The full text of the article can be read free of charge here:
www.news.dailytrust.com/index.php?option=com_content&view=article&id=19931:celebrating-eleven-years-of-democradura&catid=49:opinion&Itemid=200
Excerpts: "A year after Nigeria returned to democratic rule in 1999, The Economist [...] narrated, in murky details, the tribulations confronting Africa. These range from natural disasters to the social plague of 'tribalism', and the failure of democracy and leadership, all combining to produce 'shell states'. According to the magazine, 'Democracy does not have much to offer Africa. Democracies are no more stable than dictatorships ... The African ruler finds himself trapped. He wants power and control; but the outside world makes demands about democracy, human rights and good governance [...]'. What the Economist did not contemplate was that Africa, or at least some parts of Africa, such as Nigeria could have the scientific ingenuity to clone their own breed of democracy. Nigeria, 'the giant of Africa' is leading the way in this social and political revolution of the 21st century. The trade mark of the Made in Nigeria Democracy is first and foremost the negation of the very principle of democracy. [...]
"In Nigerian democracy, elections are secondary, if at all important. Elections are conducted simply to mask the political thievery with a moral garment. Since 1999, Nigerian elections at all levels have been a sham. [...] Perhaps, the root of all the election malpractice in the country can be traced to the influence of money in the whole electoral process.

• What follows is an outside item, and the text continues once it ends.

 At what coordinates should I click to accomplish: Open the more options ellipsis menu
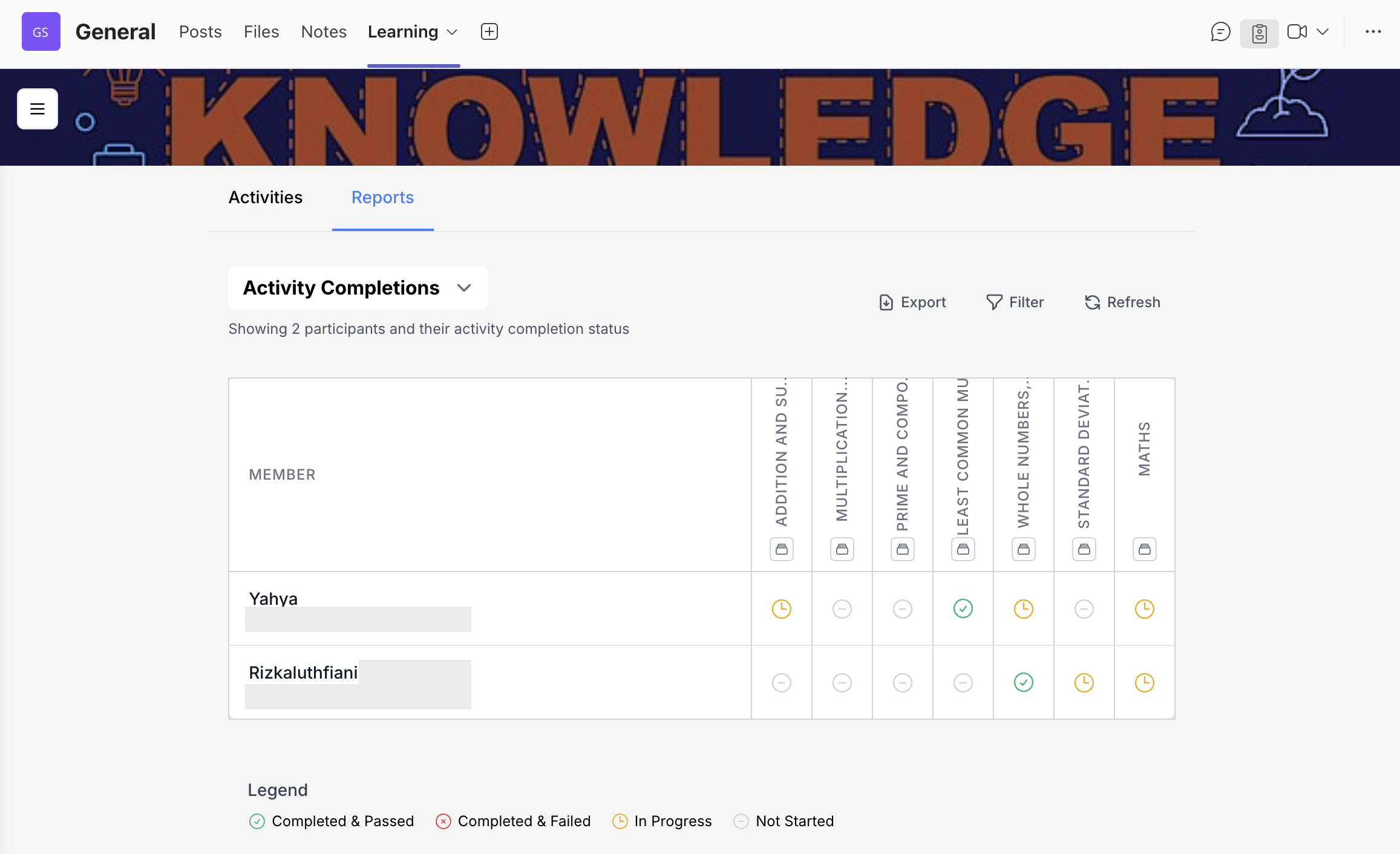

Beginning from the level of party primaries to the actual elections, money is the magic that buys and shifts alliances. In Nigeria's cash and carry democracy, everybody has a price – ranging from the electoral officials and security agents to highly placed party delegates and desperate blue-collar political activists and passive voters on the streets. [...] [I]t is deceptive and futile to talk about enforcing due process in the award of contracts and the general conduct of government business when the leaders did not emerge through a due electoral process. How can leaders who emerged through rigging of elections become accountable to the people?

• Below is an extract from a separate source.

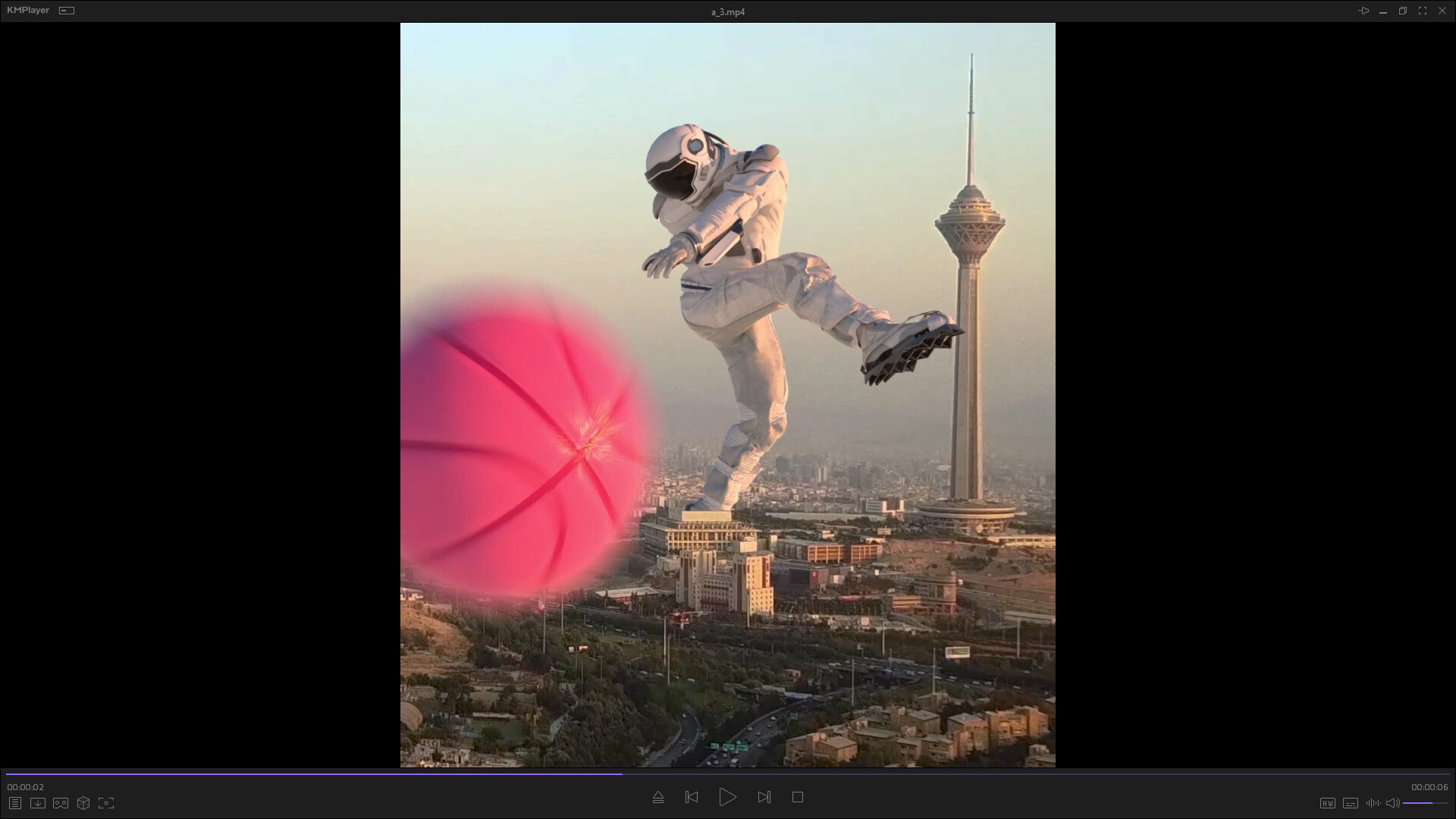Screen dimensions: 1456x819
Task: Stop video playback
Action: pyautogui.click(x=798, y=797)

"Nigerian politicians keep telling us that it is all part of the painful 'learning process', and that the nation must endure to 'foster its nascent democracy', as if the country is a perpetual democratic toddler. [...] Now, because the leaders are not accountable to the people, the type of democracy they have succeeded in enforcing on the nation in the last eleven years comes close to what some scholars called democradura or 'hard democracy' – a very hard one for that matter, and habitually gruesome to the core. [...] Even as hundreds of thousands of poor people continue to languish and die in droves, the profligate political class keep stealing and hoarding the resources of the nation like some army of rapacious ants. [...] Do our politicians think that they can continue to subvert democracy to serve their personal interests, and keep hoping that the institution can be maintained? This democracy, the Nigerian democracy, this democradura appears to take so much pleasure in inflicting sufferings on its people. [...] This is why we should not celebrate the so-called 'democracy day', never again [...]."
Abba Gana Shettima is a Senior Lecturer in the Department of Sociology at the University of Maiduguri, Nigeria.